Aucun de nous deux ne dis quoi que ce soit, bien que je fixe avec désapprobation le garde qui commence à s’éloigner. J’examine alors les blessures, une vaste majorité sont superficielles, probablement des coups de griffes perdus sur des écailles, ne provoquant que de petits hématomes en dessous. J’aperçois cependant quelques morsures sur le cou qui m’inquiètent tout de même et qui saignent toujours. Heureusement rien ne m’alarme vraiment dans l’immédiat, je le connais assez bien pour savoir qu’il peut endurer ça, aussi je lui demande :


- Tu penses pouvoir monter à l’appartement ?
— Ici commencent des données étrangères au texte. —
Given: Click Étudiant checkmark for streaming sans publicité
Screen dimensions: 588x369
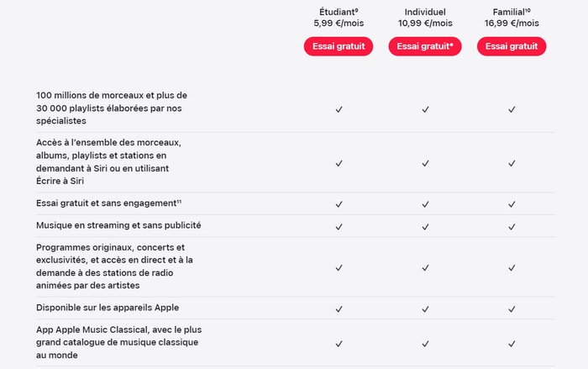Looking at the screenshot, I should 339,226.
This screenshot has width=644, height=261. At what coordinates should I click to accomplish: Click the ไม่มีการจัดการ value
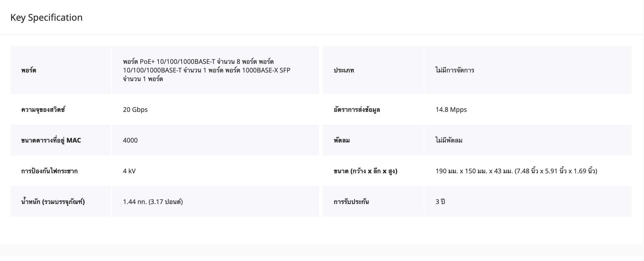(455, 70)
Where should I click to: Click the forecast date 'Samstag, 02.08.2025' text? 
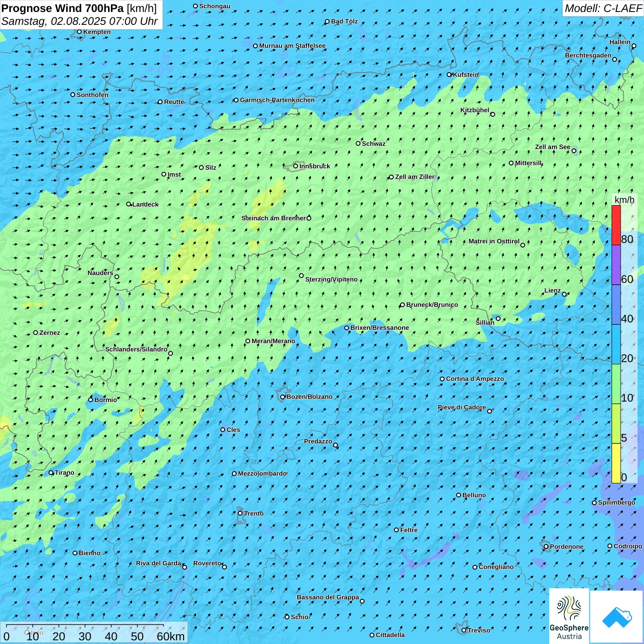tap(53, 21)
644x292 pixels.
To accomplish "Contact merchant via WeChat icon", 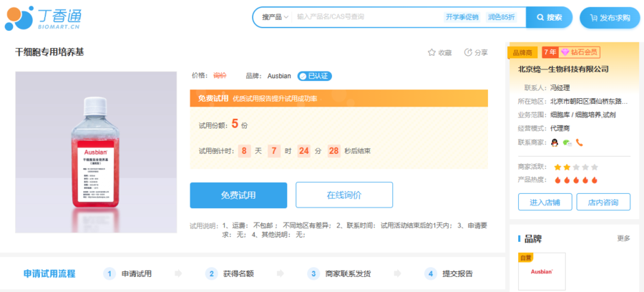I will click(567, 142).
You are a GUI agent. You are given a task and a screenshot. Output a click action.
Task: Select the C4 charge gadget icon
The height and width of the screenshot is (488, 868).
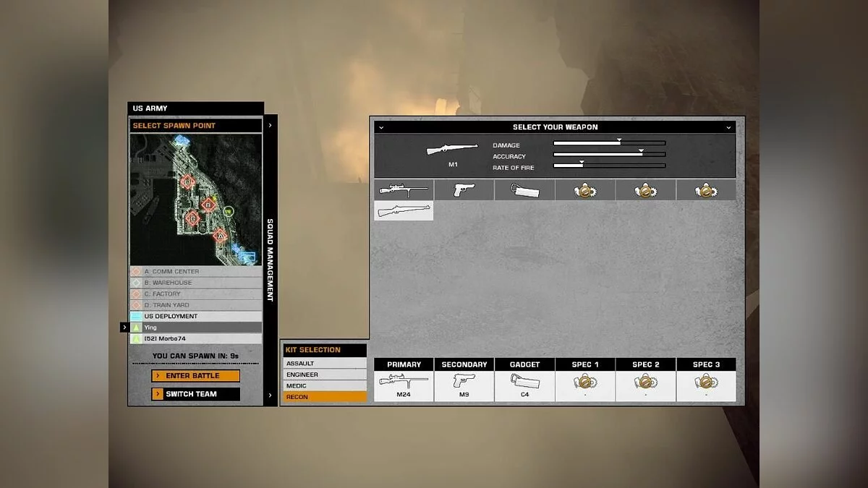(x=524, y=189)
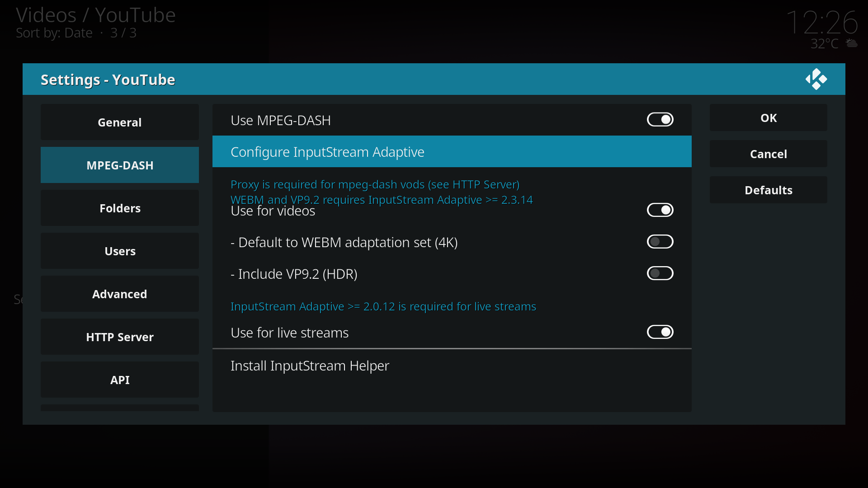Viewport: 868px width, 488px height.
Task: Click the Kodi logo icon in dialog header
Action: [x=816, y=79]
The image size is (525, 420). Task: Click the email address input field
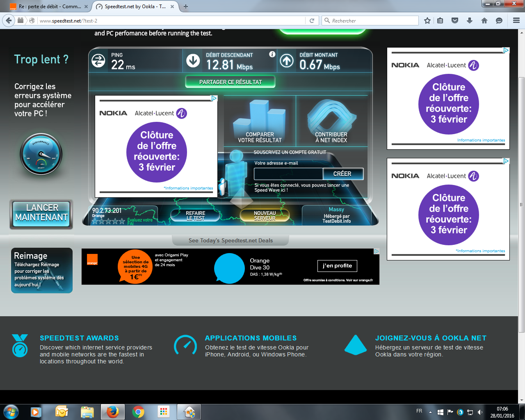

- Oui, mais il est hors de question que je monte tous ces escaliers, je vais escalader la paroi, je suis un peu taillé pour la grimpe après tout. Ne me regarde pas comme ça ! Le granit offre de bonnes prises je ne risque rien.


Je n’essaie même pas de le retenir mais lui offre ma plus belle mine de réprimandes que je connaisse. Je refuse tout de même de le laisser seul.


- Je te suis depuis les escaliers alors. Tu es quand même blessé, et si tu tombes, je veux voir ça.


Il émet alors un petit grognement lassé et se tourne pour rejoindre le bas de la paroi. Nous nous retrouvons près de notre logement, alors qu’il arrive avant moi, complétement épuisée par la montée et me tenant à la main courante pour ne pas tomber. Il prend sa forme bipède en passant la rambarde, s’approche avec une patte sur ses blessures au cou et me sourit légèrement.


- Je t’ai connu plus sportive.


- Ah la ferme, on va te soigner et après tu pourras dire autant de bêtises que tu voudras.


Un début de rire lui arrache un petit gémissement de douleur et je souris un peu, malgré moi, en rentrant dans le logement avec lui. Je passe une partie de la soirée à panser ses blessures, alors qu'il broie du noir, perdu dans ses pensées. Heureusement, au début de la nuit, il arrête de saigner et chaque blessure est correctement désinfectée (à grands coups d’alcool, faute de mieux, ce qui n’est pas vraiment au goût de mon ami).


Incapable de dormir, je profite de mon insomnie pour consulter mes ouvrages de zoologie concernant le Gisswana, à la recherche des créatures que j’ai aperçue lors du combat. Je finis par les trouver, on les appelle Drojus. Après consultation de leur fiche technique, je retourne me coucher pour sombrer rapidement dans les bras de morphée, bercée par les ronflements bruyants provenant de la pièce voisine. J’irai m’excuser demain auprès de Virth pour mon départ précipité du réfectoire.